Exercise goal ▸
Copy out the lines from the one with "Task: Sort records with the Sort icon" to the one with "Action: [x=584, y=99]", putting "Display" wherever "Viewport" appears and leaving the rest unchanged.
--- Provided records ---
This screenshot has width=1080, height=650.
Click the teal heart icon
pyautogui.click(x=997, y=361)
---
--- Provided records ---
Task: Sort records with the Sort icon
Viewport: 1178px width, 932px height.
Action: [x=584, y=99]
---
Written answer ▸
Task: Sort records with the Sort icon
Display: 1178px width, 932px height.
Action: [x=584, y=99]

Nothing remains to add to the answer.